Low-Latency Lightweight Streaming Speech Recognition With 8-Bit Quantized Simple Gated Convolutional Neural Networks
Jinhwan Park, Xue Qian, Youngmin Jo, Wonyong Sung
-
SPS
IEEE Members: $11.00
Non-members: $15.00Length: 12:58
Automatic speech recognition (ASR) is very important for mobile devices. However, deep neural network-based ASR demands a large number of computations, while the memory bandwidth and battery capacity of mobile devices are limited. Server-based implementations are mostly employed, but this increases latency or privacy concerns. Efficient on-device ASR is the solution for these issues. In this paper, we propose a low-latency on-device speech recognition system with a simple gated convolutional network (SGCN). The SGCN shows a competitive recognition accuracy even with 1M parameters.
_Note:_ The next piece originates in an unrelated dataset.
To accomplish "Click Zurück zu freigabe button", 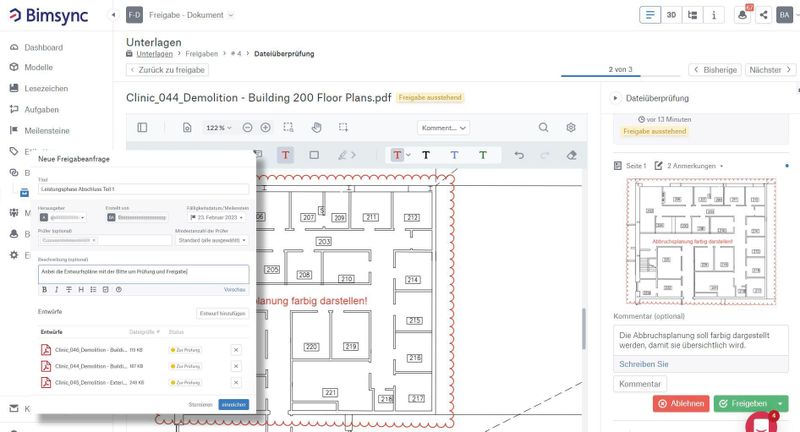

In addition, SGCN is advantageous for parallelization which enables efficient cache utilization. 8-bit quantization is applied to reduce the memory size and computation time. The proposed system features online recognition fulfilling the 0.4s latency limit and operates with the real-time factor of 0.2 using only a single 900MHz CPU core. The system occupying 1.2MB memory footprint shows 19.75% word error rate (WER) with greedy decoding.